- _What to work on_:
In the entries that follow, the lines from the line containing "Add parent for Hieronim Adamczyk" up to and including the line containing "Instruction: Click the" must be copied exactly, with pictures omitted.

- _Task inputs_:
------------------------------------------------------------------------
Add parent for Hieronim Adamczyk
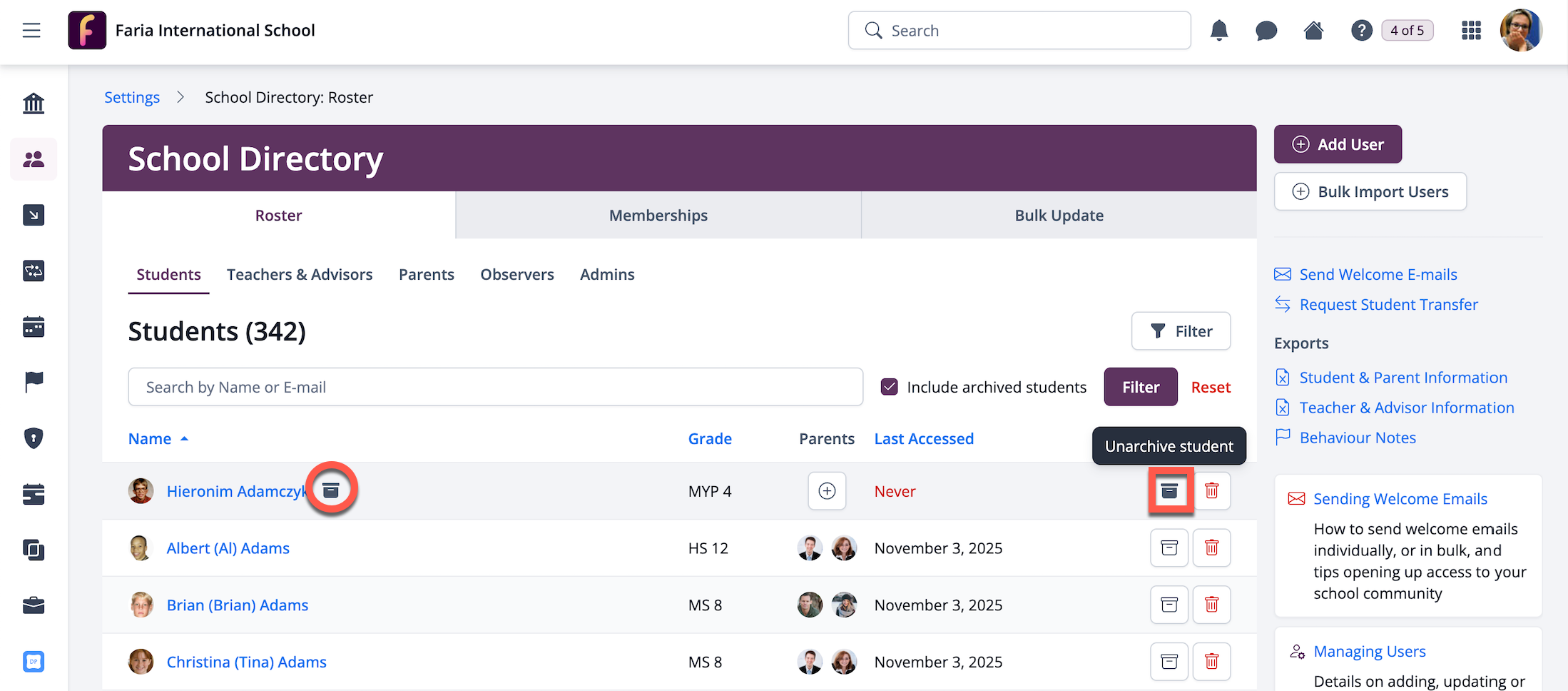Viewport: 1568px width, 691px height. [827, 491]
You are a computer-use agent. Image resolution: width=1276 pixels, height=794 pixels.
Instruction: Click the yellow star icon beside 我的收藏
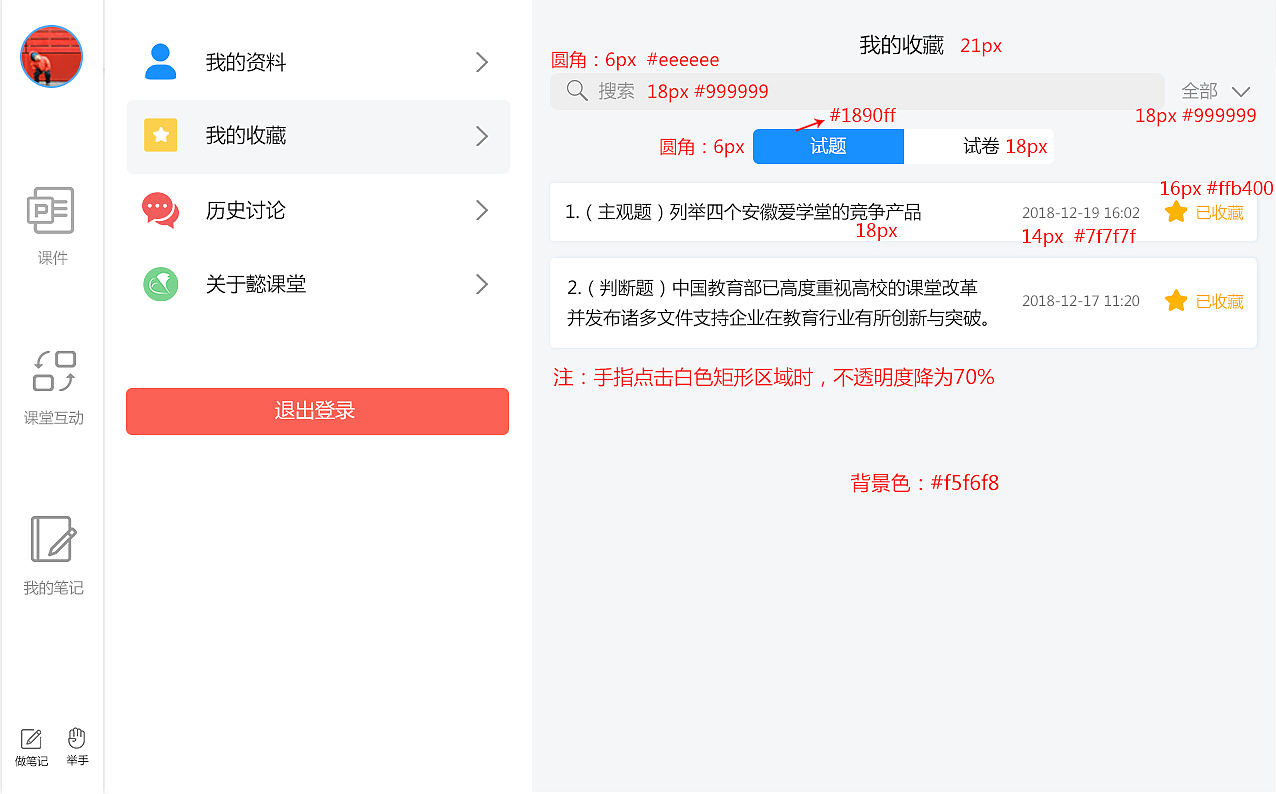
------------------------------------------------------------------------
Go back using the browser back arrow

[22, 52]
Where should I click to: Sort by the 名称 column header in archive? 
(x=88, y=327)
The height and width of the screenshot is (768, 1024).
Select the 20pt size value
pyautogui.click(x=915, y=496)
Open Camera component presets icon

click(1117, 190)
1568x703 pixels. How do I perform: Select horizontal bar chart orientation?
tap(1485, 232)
------------------------------------------------------------------------
- _Output below_:
Add parent for Hieronim Adamczyk
Viewport: 1568px width, 691px height. [827, 491]
You are a computer-use agent. Image resolution: width=1276 pixels, height=794 pixels.
Instruction: Click the yellow star icon beside 我的收藏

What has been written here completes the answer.